Losing a baby ‘should not be the screening’

Eleni Tsigas, chief executive officer of the Preeclampsia Foundation, said that a screening tool like the new first-trimester test could have “significantly” changed her pregnancy experience if it had existed at the time of her first pregnancy in 1998.

“My daughter died, and it was all due to a last-minute emergency,” she said.

Tsigas was diagnosed with preeclampsia only 11 weeks before her due date, and due to the complications of preeclampsia, her daughter, Nikonia Evangelia Tsigas, was stillborn.

At the time, Tsigas said, she had only one risk factor: Her daughter was her first pregnancy.

“But losing your first baby should not be the screening test that you’re at high risk,” Tsigas said. “So many people are completely caught off-guard in their first pregnancy when they develop preeclampsia, because they didn’t have any of these risk factors other than it was their first pregnancy.”

Tsigas and her husband went on to have two more children after that first pregnancy, their sons Jordan and Jonathan. For those pregnancies, Tsigas said, she and her care team were more aware of her preeclampsia risk, they monitored her health closely, and she took a low-dose aspirin when recommended by her doctor.

But something like the newly launched first-trimester screening test, “if it’s done right, it has the potential to eliminate those surprise cases” of preeclampsia, Tsigas said.
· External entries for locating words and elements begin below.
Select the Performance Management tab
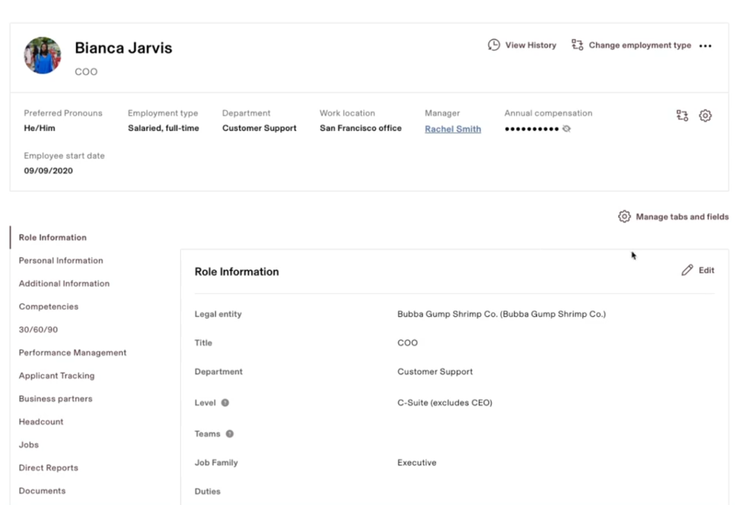Viewport: 735px width, 505px height. (73, 352)
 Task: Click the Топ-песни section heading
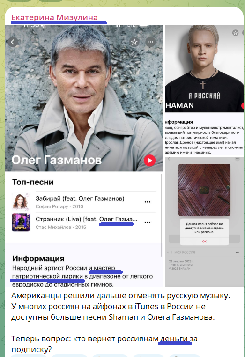[33, 182]
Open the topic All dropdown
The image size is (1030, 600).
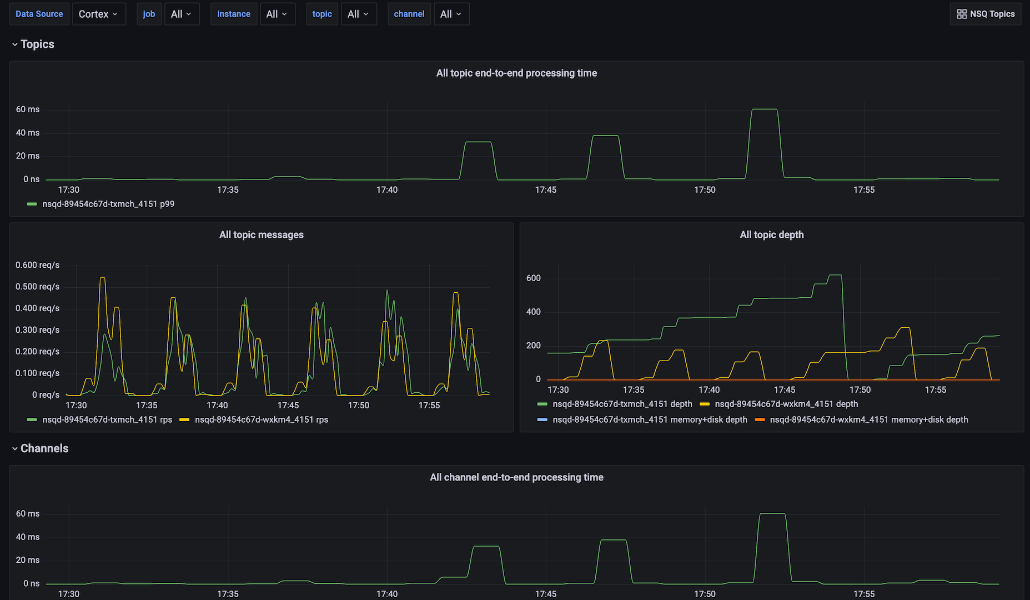coord(359,14)
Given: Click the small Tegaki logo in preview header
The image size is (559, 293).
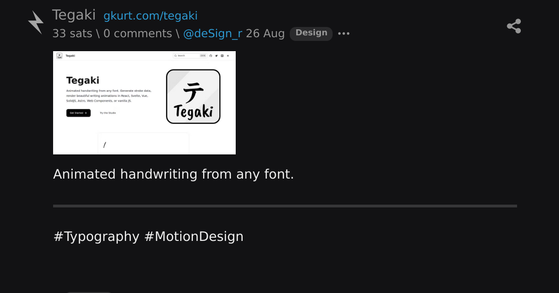Looking at the screenshot, I should click(60, 55).
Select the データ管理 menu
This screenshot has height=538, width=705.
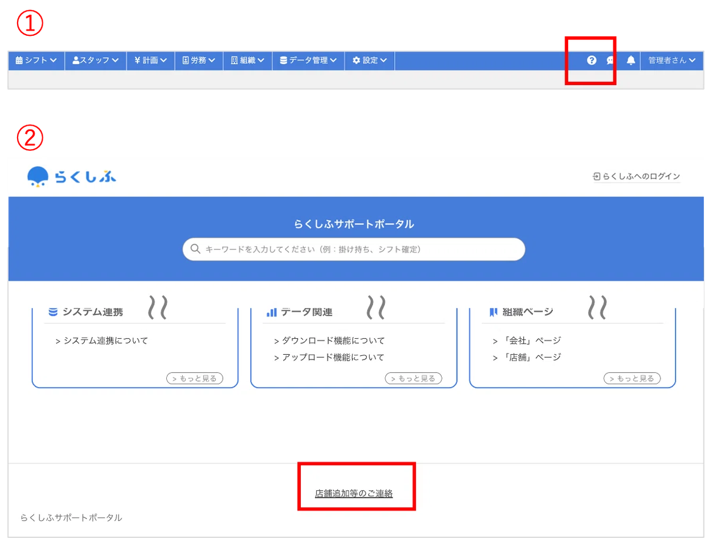(308, 60)
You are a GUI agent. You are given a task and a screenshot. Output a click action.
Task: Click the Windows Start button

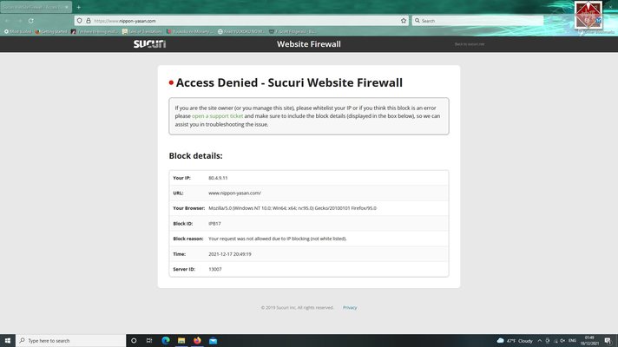click(8, 341)
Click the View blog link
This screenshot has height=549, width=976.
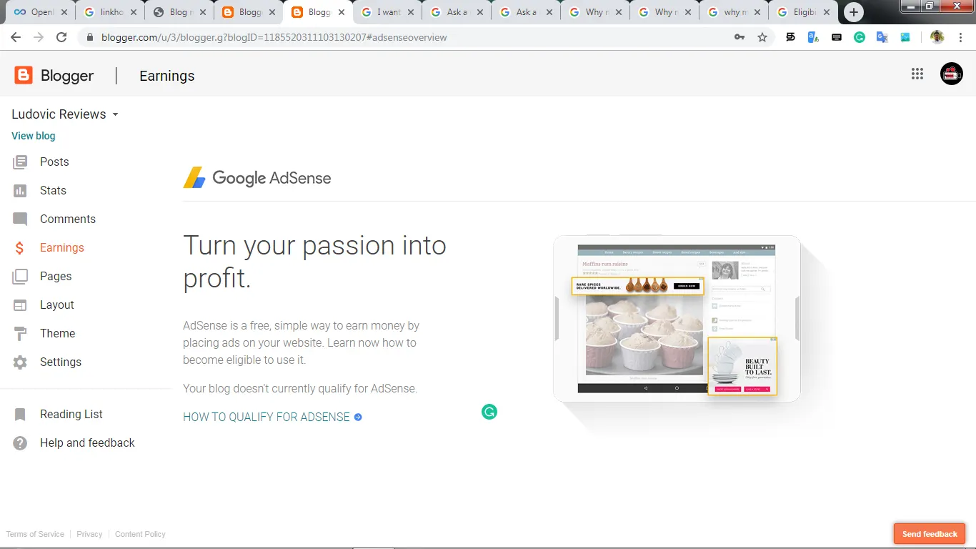click(34, 136)
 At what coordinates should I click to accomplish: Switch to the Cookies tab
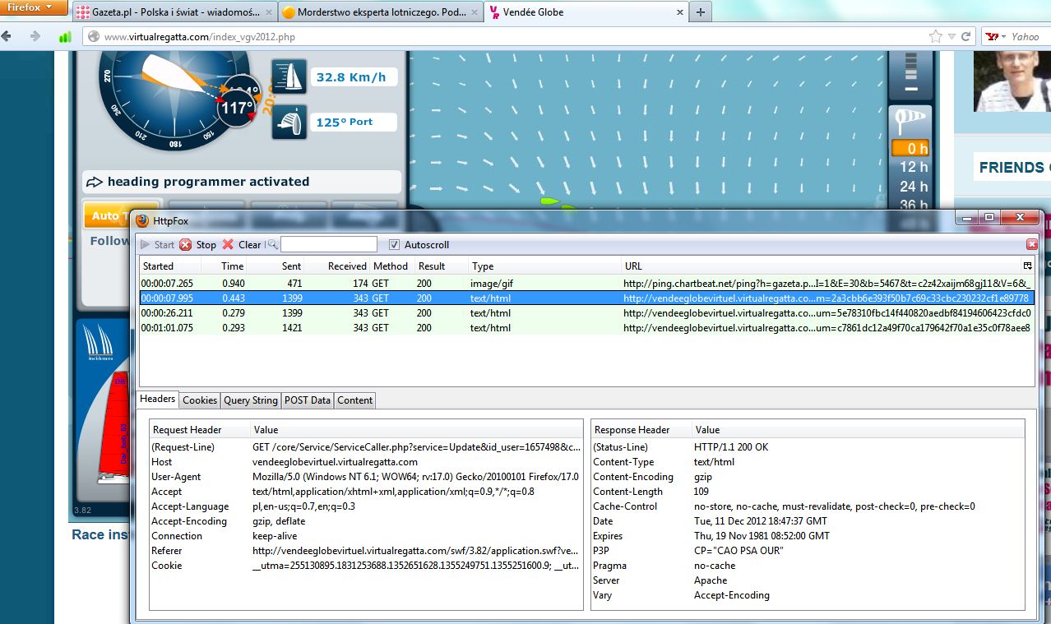[200, 400]
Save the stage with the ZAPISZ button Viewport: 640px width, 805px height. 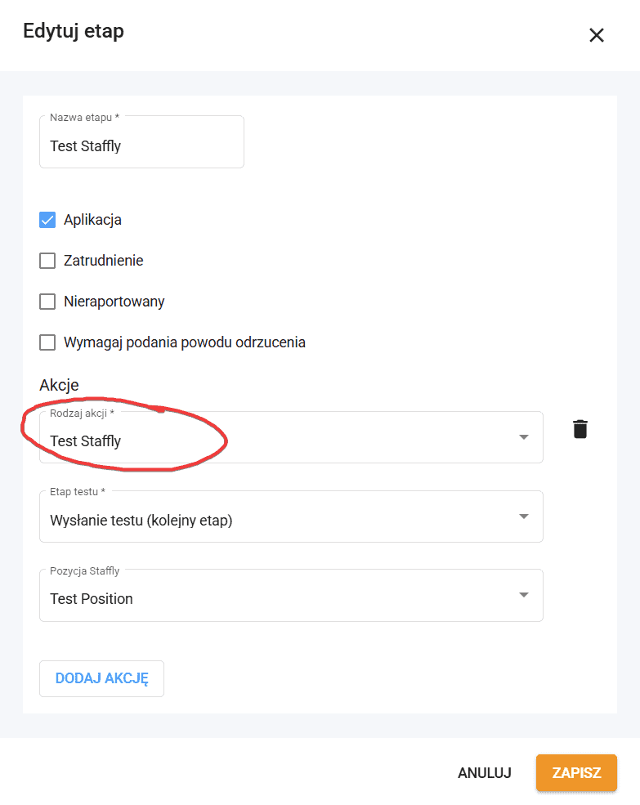coord(576,773)
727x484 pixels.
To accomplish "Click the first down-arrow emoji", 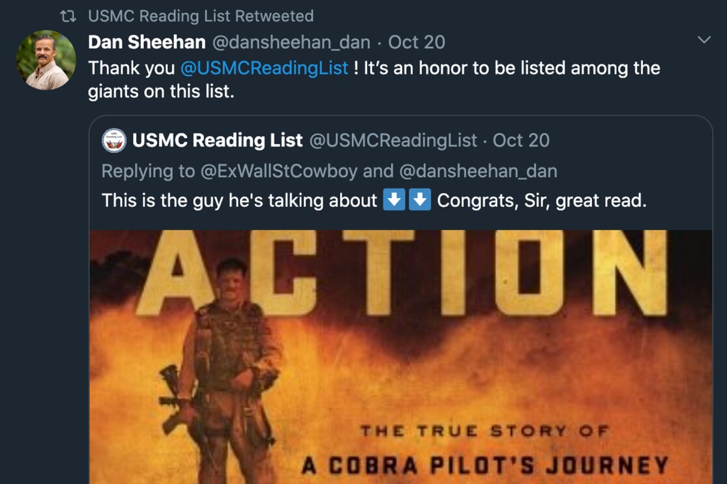I will click(x=394, y=200).
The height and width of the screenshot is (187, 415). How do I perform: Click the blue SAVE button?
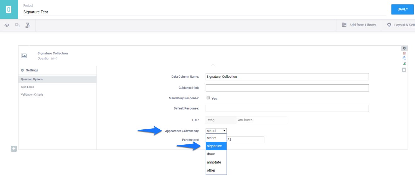[x=402, y=9]
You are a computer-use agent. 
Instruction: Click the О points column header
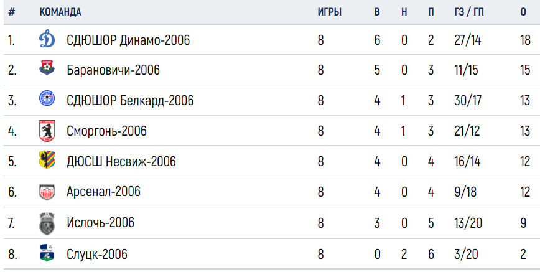(523, 12)
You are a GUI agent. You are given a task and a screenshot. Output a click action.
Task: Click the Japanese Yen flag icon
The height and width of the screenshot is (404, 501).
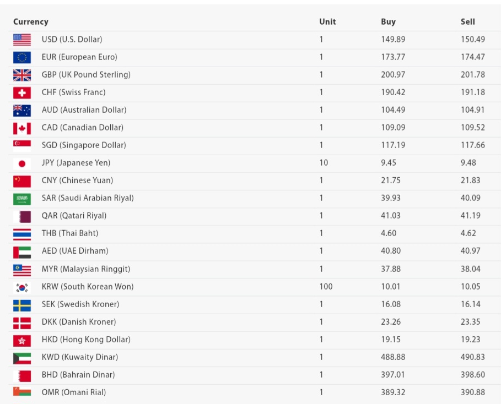click(22, 163)
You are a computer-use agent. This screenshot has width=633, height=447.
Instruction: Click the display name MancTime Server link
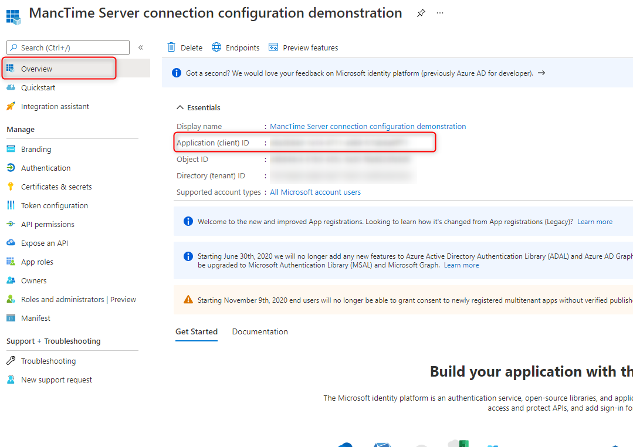pyautogui.click(x=368, y=127)
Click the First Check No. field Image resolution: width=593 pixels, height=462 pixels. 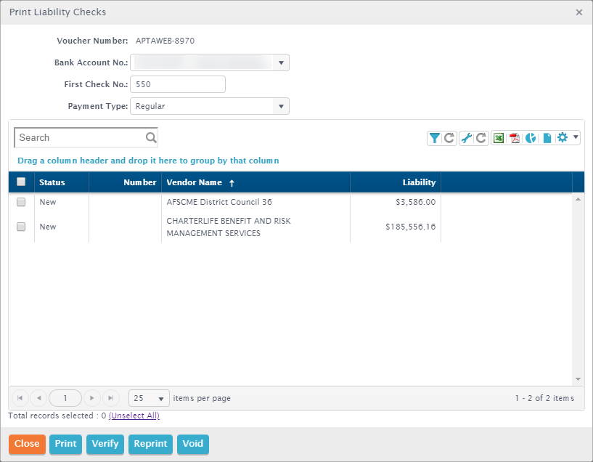pos(178,84)
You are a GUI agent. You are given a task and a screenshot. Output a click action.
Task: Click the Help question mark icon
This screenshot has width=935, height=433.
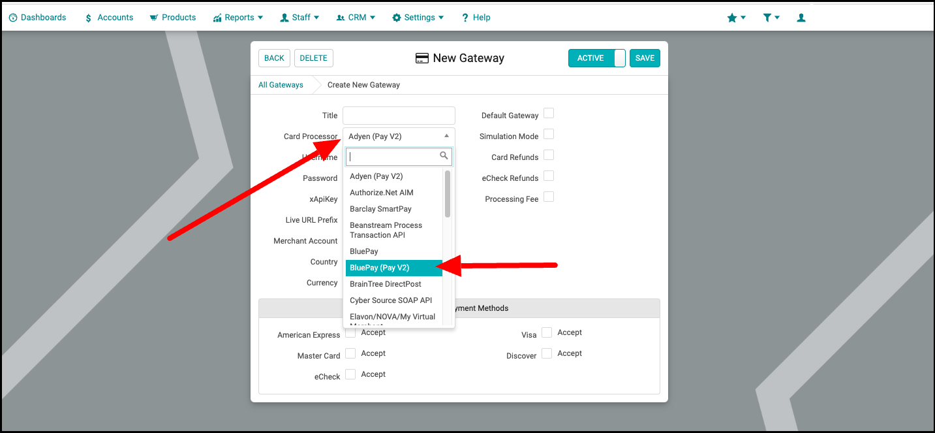point(465,18)
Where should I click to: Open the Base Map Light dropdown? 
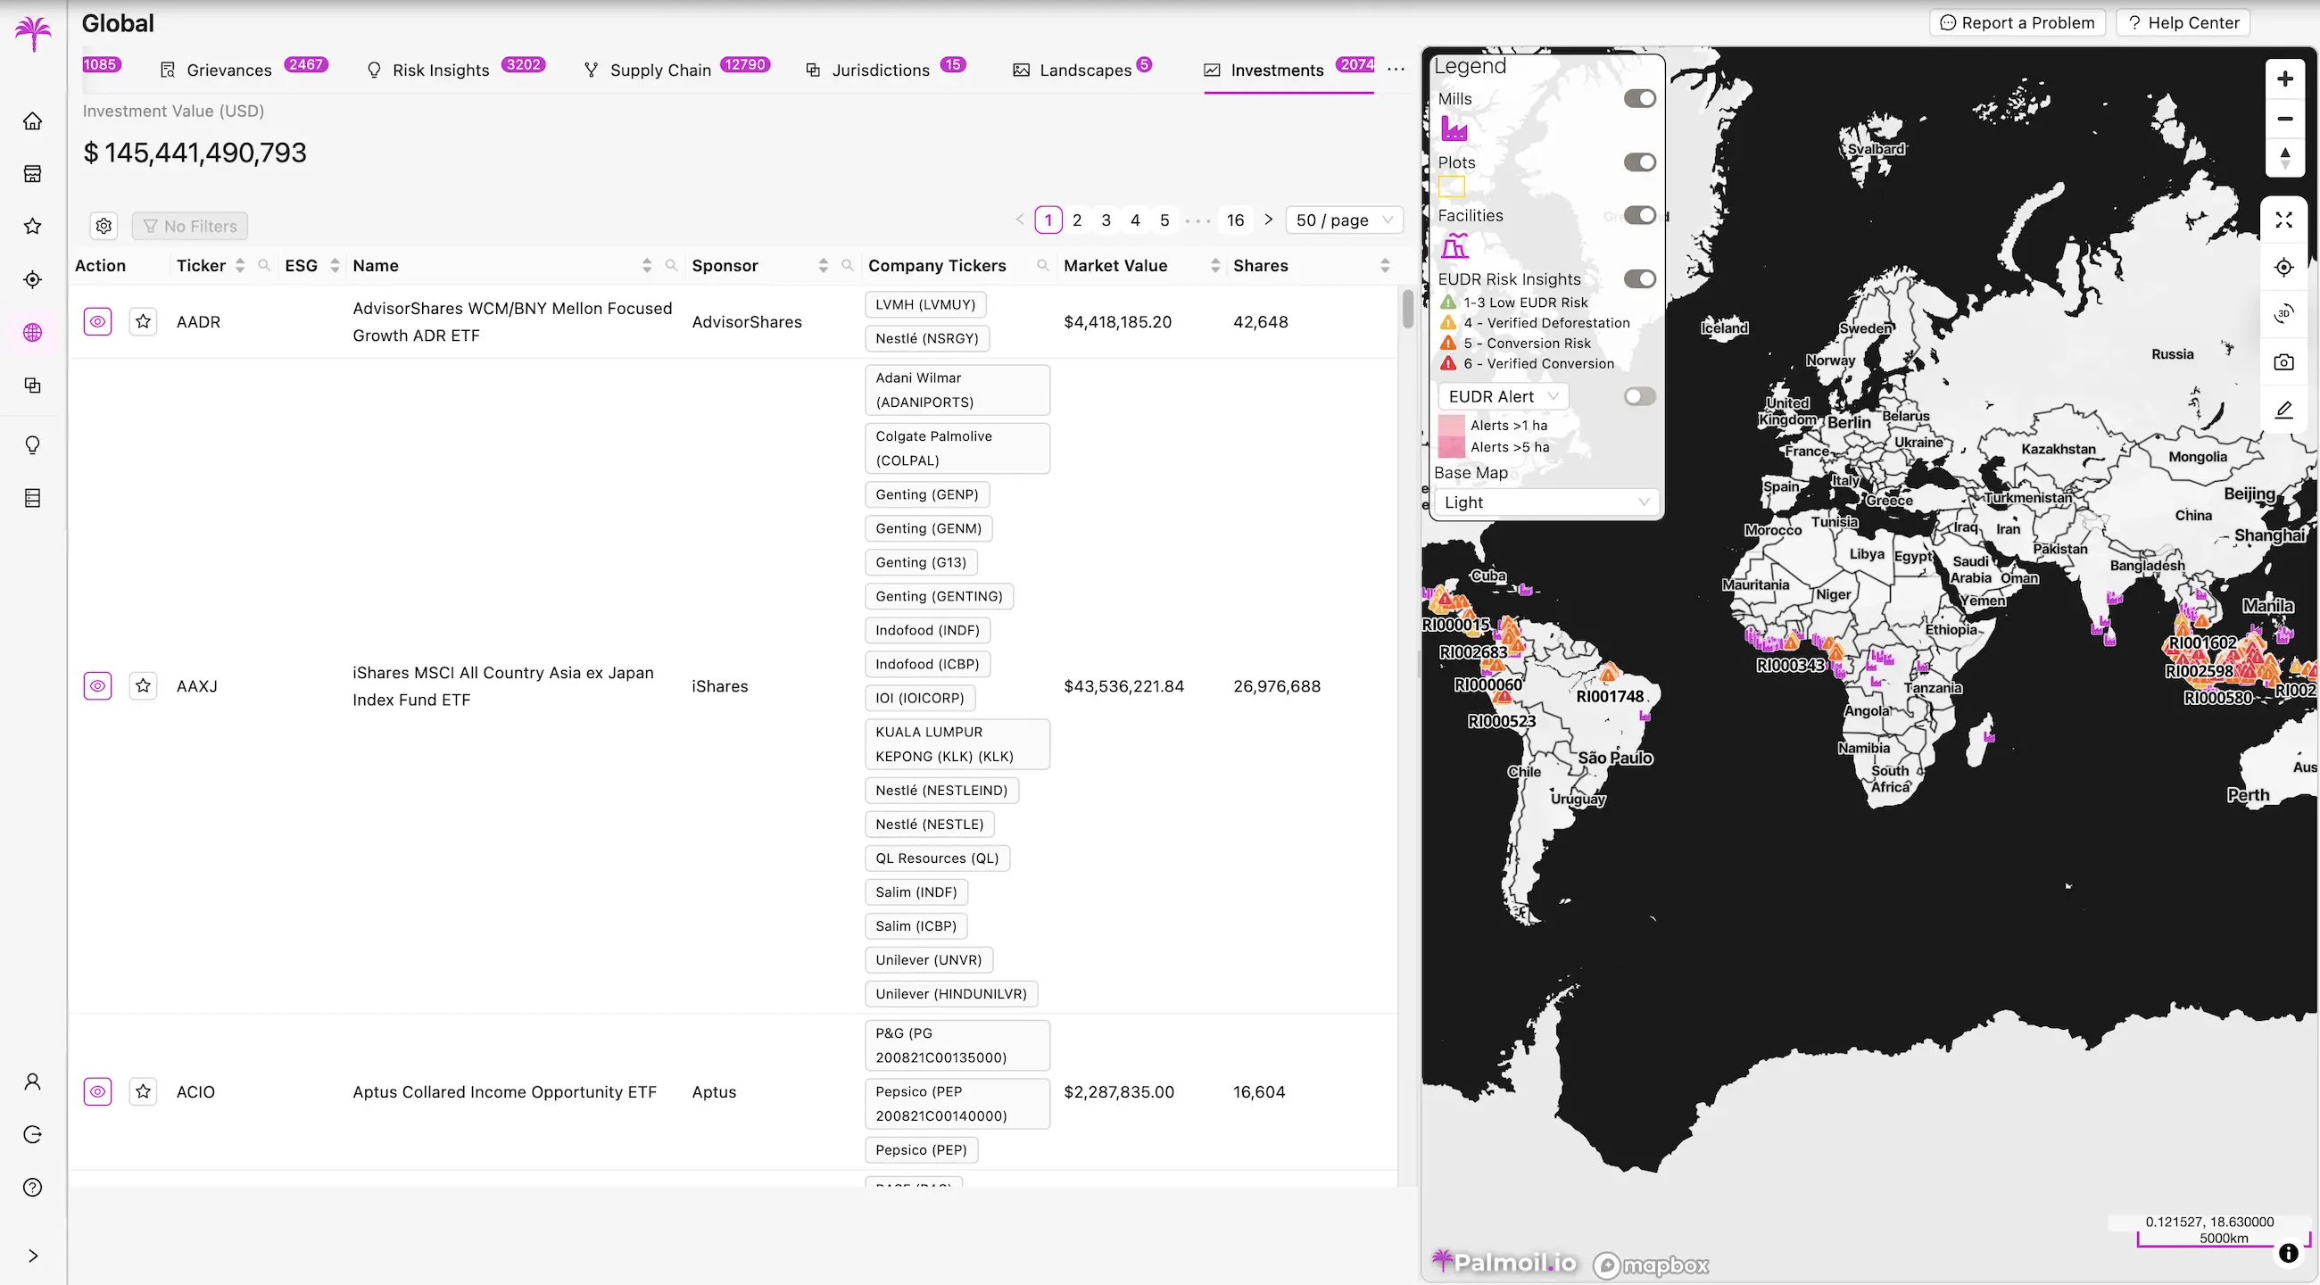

“The reason I emphasize ‘done right’ is because what we don’t want to do is add another tool to the toolbox that’s only accessible by some people. That’s only going to increase disparities,” she said.

“This has issues with payer coverage and education and making sure that all women, no matter their socioeconomic status, are aware that this kind of information should be available to everybody. If it is, it has the potential to reduce the disparities we’re seeing in maternal health outcomes and neonatal health outcomes,” she said. “Tests like this absolutely move the bar.”